Wednesday, May 28, 2014

Horror Film Review

 I, Frankenstein (2014):  Hey, the trailers looked great and with Aaron Eckhart playing the monster/hero, Bill Nighy (Shaun of the Dead) playing the heavy, and Miranda Otto (Lord of the Rings) playing the "good" queen, how could this high-concept, FX-laden project fail?  Well, much as Dr. Frankenstein cobbled together his creation from a number of corpses and hoped for the best, the filmmakers cobbled together this film from a number of CGI set pieces and did the same.  The results are eerily similar. 

As you know, the good doctor creates the monster from spare parts, zaps it into life with electricity, and subsequently decides the abomination must be destroyed.  Said abomination kills the doctor's wife out of spite and flees to the Arctic where after giving chase, the doctor freezes to death. The creature hauls the body back to the family plot and is immediately set upon by a horde of demons, and then rescued by flying gargoyles.  (With respect to Mary Shelley's book, this is where the artistic license comes in.)  Turns out, the gargoyles, descended from archangels, are on earth to protect mankind from Satan's minions.  Or some such hokum.  The devil's prince on earth, Naberius (Nighy) has a plan...to reanimate thousands of soulless corpses so they can be possessed by a demon army from hell.  The only snag in his plan is how to reanimate the corpses.  He needs the creature (named Adam by the gargoyle queen) so his scientists can determine how Viktor Frankenstein managed it hundreds of years ago.  One of these scientists is, of course, a hot blond woman (Yvonne Strahovski from the TV shows Dexter and Chuck).  They do figure it out and the final battle between Naberius and Adam starts as the hellspawn rise up from the netherworld to claim their new bodies.

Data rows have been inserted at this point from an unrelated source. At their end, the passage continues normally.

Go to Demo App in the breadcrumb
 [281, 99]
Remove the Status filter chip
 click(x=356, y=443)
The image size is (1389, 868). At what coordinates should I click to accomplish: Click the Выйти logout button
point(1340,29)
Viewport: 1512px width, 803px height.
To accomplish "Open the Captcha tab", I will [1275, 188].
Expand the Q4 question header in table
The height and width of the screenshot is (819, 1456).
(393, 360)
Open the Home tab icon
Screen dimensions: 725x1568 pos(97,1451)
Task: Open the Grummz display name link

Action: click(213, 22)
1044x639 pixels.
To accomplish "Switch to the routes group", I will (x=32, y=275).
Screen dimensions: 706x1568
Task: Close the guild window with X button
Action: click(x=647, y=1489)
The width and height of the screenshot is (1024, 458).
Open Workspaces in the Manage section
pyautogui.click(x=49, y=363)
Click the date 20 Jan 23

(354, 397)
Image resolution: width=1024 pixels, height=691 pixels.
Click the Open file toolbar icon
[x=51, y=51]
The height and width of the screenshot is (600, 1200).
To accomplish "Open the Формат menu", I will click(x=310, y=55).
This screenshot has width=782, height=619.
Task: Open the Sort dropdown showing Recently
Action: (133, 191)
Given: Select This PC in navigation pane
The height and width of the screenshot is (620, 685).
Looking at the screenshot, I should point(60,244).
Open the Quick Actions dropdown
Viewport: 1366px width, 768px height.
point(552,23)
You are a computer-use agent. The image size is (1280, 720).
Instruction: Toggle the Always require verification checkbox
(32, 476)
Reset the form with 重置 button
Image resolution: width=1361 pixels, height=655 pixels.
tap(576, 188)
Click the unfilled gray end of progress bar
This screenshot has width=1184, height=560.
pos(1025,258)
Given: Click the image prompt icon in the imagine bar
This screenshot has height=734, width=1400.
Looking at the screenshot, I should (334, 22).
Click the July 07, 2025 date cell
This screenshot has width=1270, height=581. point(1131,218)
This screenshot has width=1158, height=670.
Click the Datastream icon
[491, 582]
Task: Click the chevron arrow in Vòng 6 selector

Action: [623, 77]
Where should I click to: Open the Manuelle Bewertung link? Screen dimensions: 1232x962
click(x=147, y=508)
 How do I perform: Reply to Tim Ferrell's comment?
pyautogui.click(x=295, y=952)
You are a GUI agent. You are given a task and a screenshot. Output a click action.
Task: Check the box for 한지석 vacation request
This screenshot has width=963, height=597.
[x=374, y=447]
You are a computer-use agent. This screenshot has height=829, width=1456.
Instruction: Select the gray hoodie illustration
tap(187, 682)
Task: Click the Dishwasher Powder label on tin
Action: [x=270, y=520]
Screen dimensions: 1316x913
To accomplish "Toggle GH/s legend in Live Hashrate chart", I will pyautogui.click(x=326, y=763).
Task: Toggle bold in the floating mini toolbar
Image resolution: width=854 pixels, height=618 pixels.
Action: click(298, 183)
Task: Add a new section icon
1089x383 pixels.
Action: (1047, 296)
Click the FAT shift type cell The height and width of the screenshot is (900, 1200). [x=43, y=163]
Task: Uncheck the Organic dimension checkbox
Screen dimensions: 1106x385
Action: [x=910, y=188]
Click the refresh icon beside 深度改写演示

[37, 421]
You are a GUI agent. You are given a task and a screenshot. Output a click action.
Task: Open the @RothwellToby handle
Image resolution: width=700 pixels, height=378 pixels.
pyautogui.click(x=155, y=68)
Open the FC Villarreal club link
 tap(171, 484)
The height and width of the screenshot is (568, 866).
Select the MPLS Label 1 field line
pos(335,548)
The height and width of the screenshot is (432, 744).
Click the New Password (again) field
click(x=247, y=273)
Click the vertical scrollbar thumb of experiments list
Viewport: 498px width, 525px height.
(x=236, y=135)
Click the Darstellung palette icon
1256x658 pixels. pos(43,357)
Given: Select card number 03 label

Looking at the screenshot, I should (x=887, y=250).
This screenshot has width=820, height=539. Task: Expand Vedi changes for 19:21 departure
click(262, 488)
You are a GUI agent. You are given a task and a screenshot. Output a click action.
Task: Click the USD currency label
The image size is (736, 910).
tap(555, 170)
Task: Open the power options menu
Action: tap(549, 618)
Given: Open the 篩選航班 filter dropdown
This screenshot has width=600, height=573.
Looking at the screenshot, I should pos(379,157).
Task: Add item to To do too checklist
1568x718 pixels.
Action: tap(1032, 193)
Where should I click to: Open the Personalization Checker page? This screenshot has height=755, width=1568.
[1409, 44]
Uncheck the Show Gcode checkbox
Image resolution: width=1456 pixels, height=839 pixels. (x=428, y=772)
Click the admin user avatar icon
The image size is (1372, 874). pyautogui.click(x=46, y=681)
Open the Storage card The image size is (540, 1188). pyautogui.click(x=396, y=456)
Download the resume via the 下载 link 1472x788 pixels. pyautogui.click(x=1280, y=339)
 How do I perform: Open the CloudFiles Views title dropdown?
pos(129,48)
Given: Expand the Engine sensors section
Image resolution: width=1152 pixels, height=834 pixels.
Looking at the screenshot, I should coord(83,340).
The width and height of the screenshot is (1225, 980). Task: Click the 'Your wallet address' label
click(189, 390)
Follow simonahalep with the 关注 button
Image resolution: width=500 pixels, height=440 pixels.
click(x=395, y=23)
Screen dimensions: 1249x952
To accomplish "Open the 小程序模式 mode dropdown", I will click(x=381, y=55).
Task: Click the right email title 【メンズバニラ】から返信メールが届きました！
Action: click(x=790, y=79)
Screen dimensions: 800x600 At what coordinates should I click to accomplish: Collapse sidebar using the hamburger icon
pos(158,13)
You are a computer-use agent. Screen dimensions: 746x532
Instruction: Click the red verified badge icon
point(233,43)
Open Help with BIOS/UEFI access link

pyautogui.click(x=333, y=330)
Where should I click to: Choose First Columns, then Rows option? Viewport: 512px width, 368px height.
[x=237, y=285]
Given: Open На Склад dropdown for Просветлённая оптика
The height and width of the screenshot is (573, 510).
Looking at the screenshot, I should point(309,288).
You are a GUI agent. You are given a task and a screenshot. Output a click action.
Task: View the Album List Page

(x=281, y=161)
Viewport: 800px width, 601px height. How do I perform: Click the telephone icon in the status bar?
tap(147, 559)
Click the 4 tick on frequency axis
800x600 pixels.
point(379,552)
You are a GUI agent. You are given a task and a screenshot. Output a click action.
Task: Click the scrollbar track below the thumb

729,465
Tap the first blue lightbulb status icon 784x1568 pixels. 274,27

I wanted to like this film so much but in the final analysis, simply could not.  Plot and character development were sacrificed for mindless action and overblown set pieces.  Adam's got the personality of a tree stump and is about as interesting.  Naberius is more camp than menace.  And the idea that gargoyles are really some kind of guardian angels is...a tough sell (and to be clear, they're actually grotesques, not gargoyles).  Similar films like Underworld and Constantine weren't awesome, but they were watchable because they didn't take themselves too seriously.  Not so with this movie.  Here's a tip: if you're going to play it straight, you'd best figure out a way to get your audience to emotional invest in the characters.  Otherwise, what the hell are we doing here?

The Skinny

Acting:  A yawn.
Story:  A stretch.
Direction:  A mess.
Production Values:  A $65 million budget.
Gore/FX:  A bloodless, CGI technical exercise that I've seen done better.
Scares:  Zero.
Ending:  Hollywood predictable.
Verdict:  Should you see I, Frankenstein?  Maybe diehard Eckhart, Nighy, or Strahovski fans would find something to enjoy.  Fans of the genre or Mary Shelley, however, should grab their pitchforks and torches and pay the filmmakers a visit.